Segment Open
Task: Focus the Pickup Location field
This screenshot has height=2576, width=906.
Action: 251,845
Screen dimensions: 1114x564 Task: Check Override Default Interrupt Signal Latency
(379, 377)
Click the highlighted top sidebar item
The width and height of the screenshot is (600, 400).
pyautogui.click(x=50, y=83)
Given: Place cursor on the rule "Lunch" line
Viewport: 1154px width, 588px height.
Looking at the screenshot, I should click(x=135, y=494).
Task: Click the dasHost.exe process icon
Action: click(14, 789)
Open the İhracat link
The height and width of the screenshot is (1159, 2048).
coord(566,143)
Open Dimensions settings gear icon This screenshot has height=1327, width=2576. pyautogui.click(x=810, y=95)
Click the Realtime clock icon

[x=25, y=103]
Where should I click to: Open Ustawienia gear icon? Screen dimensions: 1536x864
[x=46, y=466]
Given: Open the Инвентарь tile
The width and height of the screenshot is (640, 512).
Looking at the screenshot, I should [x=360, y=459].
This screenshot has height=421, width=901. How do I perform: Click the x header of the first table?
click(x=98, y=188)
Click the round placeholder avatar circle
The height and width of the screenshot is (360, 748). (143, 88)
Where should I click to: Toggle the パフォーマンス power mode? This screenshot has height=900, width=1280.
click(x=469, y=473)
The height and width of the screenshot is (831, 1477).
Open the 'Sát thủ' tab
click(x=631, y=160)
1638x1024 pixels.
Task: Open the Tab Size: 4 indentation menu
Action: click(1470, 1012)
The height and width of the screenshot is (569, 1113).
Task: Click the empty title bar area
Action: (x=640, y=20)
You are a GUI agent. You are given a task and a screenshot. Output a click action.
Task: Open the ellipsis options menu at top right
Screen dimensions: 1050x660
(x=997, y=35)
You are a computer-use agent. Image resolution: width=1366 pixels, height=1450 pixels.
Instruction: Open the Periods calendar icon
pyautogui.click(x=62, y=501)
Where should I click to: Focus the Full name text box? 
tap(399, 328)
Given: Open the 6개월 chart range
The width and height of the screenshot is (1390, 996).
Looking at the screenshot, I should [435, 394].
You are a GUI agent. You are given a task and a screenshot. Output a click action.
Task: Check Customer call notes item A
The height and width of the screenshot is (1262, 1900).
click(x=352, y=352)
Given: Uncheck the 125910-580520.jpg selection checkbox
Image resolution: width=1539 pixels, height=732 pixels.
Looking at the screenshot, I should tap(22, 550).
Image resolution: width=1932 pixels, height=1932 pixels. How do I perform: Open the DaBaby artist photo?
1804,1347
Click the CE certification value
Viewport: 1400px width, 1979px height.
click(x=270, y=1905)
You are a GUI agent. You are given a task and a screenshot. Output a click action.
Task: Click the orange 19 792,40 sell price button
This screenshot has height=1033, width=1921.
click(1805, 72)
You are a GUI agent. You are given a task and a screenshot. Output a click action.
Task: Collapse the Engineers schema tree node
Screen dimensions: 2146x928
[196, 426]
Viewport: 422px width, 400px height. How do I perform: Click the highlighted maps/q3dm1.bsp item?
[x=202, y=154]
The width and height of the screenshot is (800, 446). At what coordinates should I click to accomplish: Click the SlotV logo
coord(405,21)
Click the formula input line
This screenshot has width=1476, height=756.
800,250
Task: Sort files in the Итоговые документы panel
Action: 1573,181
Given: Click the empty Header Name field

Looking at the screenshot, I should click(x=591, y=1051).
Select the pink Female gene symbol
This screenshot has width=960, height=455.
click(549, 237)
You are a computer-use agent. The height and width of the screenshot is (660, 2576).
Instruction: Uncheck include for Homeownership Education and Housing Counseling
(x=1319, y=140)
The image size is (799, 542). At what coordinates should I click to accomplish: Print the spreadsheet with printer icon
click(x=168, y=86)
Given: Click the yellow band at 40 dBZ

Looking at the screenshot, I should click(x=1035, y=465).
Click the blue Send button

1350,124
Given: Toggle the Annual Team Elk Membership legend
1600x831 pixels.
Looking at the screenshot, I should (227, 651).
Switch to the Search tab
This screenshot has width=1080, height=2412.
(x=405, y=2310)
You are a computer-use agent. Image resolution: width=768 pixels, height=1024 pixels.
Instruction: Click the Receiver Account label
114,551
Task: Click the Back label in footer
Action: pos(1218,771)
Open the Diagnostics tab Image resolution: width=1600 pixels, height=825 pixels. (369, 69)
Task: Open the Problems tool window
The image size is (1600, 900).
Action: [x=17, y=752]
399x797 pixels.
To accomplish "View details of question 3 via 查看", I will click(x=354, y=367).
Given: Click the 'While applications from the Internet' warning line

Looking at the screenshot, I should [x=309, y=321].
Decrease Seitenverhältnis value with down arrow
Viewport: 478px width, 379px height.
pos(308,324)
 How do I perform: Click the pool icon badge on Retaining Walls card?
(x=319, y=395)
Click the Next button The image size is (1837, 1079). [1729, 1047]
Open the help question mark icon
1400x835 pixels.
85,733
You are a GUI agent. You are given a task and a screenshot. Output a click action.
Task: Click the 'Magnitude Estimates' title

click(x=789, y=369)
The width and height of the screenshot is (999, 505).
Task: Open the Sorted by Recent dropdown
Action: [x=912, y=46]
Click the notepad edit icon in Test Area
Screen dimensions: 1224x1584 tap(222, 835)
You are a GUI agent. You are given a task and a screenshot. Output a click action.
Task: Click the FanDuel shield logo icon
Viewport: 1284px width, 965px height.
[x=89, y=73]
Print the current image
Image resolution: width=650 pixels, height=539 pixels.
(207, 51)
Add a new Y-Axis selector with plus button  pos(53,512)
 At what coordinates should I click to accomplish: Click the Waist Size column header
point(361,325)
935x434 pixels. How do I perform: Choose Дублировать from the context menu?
Segment Closed
▸ YOUR INSTRUCTIONS
Please state how many lines in the listing hold the string "computer", giving the number alone.

▸ RESPONSE BELOW
3